- _Exercise description_: Using the listing below, return every line that includes "badge".

- _Data for processing_:

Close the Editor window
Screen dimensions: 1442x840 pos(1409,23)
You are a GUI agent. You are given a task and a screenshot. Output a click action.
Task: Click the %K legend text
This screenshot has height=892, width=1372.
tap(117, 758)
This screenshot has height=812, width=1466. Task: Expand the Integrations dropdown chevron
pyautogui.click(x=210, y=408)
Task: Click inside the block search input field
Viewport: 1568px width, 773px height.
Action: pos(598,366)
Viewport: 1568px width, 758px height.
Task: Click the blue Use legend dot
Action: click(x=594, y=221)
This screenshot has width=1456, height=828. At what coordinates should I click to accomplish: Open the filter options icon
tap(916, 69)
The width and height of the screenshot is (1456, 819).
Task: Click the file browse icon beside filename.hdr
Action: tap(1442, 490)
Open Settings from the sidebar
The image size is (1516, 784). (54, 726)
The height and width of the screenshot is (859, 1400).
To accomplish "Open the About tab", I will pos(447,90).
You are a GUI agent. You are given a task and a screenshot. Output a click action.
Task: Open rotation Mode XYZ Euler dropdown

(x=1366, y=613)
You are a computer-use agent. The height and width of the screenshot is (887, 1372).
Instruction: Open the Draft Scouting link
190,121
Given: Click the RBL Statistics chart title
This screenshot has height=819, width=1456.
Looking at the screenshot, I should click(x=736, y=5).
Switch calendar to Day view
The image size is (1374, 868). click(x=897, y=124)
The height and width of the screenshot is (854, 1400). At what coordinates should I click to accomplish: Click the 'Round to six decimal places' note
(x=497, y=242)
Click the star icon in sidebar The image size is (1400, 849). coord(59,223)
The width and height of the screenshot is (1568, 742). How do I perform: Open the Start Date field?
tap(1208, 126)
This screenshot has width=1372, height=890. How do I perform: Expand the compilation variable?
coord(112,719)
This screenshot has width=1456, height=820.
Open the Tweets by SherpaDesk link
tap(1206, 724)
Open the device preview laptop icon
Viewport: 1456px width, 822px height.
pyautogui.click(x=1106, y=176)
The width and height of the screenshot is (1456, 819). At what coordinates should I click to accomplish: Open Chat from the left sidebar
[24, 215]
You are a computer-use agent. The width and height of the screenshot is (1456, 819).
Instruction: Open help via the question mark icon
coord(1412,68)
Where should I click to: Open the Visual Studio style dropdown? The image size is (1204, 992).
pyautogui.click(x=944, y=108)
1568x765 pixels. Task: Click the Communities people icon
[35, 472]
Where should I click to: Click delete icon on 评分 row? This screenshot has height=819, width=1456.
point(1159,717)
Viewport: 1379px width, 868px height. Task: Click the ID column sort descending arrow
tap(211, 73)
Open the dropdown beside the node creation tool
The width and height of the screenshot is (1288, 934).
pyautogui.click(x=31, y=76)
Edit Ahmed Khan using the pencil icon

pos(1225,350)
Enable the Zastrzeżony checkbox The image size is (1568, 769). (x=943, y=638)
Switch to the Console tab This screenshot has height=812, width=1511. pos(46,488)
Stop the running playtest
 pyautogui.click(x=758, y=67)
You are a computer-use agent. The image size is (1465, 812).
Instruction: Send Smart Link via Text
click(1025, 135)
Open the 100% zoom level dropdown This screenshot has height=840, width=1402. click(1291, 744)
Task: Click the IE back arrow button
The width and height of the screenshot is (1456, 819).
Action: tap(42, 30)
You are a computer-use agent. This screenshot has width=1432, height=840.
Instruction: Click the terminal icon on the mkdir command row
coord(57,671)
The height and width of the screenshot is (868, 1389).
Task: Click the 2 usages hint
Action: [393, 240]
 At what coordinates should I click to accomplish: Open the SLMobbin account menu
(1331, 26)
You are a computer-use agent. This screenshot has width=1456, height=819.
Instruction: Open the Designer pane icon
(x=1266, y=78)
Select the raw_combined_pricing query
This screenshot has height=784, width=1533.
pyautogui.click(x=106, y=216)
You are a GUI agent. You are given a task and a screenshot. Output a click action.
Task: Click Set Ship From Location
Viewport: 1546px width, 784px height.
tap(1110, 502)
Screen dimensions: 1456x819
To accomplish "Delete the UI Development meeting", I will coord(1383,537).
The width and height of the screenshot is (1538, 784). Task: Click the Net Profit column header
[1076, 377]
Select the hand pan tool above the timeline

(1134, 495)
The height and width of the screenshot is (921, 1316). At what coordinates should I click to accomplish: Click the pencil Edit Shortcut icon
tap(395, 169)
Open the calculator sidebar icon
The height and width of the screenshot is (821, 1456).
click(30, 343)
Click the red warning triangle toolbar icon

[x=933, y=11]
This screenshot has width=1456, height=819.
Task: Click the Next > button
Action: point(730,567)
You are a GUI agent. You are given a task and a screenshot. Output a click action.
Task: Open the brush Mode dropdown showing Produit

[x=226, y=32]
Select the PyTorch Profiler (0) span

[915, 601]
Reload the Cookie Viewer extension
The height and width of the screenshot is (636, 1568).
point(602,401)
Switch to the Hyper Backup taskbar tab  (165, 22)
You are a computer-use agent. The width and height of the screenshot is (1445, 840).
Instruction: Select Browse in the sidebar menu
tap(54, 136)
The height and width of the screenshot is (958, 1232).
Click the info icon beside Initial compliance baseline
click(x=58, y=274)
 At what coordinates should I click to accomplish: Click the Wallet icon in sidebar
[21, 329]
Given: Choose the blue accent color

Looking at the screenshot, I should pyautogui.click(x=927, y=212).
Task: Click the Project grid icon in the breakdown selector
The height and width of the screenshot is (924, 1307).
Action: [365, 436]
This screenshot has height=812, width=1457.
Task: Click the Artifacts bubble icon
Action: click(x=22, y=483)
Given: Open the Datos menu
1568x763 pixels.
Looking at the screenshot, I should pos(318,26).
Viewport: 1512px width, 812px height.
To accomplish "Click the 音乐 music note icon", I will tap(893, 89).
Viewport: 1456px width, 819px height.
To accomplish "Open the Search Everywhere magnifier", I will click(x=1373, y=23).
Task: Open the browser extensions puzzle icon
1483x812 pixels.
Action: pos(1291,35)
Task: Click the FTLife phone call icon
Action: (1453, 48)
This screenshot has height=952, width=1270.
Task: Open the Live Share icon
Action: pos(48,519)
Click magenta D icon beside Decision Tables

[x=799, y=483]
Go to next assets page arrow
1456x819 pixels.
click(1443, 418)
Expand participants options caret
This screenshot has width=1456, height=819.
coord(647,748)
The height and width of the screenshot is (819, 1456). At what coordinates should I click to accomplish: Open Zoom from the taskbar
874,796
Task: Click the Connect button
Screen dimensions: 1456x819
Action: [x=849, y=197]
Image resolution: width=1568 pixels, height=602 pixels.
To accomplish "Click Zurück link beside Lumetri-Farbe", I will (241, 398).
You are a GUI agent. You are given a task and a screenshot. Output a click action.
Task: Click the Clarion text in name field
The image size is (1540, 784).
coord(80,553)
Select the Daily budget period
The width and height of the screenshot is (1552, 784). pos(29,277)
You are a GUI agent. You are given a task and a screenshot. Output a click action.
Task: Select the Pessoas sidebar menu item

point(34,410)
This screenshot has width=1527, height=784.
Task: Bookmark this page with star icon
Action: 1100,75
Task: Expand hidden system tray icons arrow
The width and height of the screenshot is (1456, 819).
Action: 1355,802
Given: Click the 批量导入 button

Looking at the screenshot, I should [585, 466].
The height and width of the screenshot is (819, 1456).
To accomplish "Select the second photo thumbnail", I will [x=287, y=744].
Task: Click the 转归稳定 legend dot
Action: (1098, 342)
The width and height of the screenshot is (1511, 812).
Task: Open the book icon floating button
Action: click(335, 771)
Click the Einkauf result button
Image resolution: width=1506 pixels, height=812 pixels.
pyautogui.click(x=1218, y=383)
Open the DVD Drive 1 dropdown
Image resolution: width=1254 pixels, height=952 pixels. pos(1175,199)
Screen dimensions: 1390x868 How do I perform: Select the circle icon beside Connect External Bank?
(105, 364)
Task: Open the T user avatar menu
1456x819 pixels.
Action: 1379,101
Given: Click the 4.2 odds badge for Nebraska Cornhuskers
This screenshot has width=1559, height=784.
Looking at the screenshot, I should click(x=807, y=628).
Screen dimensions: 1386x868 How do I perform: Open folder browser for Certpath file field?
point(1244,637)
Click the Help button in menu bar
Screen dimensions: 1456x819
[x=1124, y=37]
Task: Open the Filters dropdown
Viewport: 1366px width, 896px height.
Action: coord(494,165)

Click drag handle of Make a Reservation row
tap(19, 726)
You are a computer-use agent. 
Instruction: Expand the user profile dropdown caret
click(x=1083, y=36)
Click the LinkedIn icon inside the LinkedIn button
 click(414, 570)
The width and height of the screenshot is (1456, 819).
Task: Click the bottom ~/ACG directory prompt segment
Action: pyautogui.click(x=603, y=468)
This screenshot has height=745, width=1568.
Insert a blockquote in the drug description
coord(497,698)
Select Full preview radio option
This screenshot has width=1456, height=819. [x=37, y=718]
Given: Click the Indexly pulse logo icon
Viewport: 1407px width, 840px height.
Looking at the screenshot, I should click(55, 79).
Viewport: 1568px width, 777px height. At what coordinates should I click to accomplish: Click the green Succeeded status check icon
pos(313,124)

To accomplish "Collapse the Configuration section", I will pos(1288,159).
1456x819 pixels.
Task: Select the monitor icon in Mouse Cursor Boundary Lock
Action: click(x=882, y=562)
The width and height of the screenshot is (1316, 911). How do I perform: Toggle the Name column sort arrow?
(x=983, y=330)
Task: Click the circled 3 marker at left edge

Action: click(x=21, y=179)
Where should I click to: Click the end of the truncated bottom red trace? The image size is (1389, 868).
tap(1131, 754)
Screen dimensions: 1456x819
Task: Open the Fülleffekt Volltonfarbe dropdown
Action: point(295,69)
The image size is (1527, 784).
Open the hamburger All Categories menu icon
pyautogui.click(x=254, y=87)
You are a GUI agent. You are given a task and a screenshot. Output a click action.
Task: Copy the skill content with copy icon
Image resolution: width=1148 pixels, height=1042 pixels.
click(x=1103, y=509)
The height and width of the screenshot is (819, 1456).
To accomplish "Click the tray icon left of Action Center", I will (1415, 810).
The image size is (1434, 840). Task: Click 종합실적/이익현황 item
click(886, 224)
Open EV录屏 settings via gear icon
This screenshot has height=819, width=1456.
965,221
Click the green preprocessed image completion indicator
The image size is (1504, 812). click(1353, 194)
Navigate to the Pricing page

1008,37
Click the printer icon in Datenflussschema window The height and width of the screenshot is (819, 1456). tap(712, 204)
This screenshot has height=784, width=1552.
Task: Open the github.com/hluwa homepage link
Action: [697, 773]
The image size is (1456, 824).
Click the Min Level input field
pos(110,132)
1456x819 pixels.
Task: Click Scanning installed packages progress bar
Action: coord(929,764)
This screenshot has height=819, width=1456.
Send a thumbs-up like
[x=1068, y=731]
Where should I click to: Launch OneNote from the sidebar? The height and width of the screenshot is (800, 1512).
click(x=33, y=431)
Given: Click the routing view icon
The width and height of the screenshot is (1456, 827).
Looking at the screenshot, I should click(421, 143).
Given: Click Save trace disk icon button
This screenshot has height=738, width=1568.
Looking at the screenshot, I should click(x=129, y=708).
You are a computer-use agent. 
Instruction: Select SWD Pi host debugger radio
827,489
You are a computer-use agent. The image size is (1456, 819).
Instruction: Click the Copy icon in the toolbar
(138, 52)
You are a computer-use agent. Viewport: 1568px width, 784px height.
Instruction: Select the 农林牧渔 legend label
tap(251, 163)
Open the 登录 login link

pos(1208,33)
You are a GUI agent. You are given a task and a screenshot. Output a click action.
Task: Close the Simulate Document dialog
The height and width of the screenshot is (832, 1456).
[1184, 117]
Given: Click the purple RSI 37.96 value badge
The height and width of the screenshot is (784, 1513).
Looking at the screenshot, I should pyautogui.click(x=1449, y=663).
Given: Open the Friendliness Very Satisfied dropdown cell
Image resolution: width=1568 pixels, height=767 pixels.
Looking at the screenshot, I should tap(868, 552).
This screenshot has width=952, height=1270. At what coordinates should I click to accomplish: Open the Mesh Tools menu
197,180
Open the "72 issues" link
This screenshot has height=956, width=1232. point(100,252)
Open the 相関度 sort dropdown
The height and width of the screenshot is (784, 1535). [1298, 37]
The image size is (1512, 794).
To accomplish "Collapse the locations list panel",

- _Finished task_:
Given: Click the 4.2 odds badge for Nebraska Cornhuskers
Given: Click the purple RSI 37.96 value badge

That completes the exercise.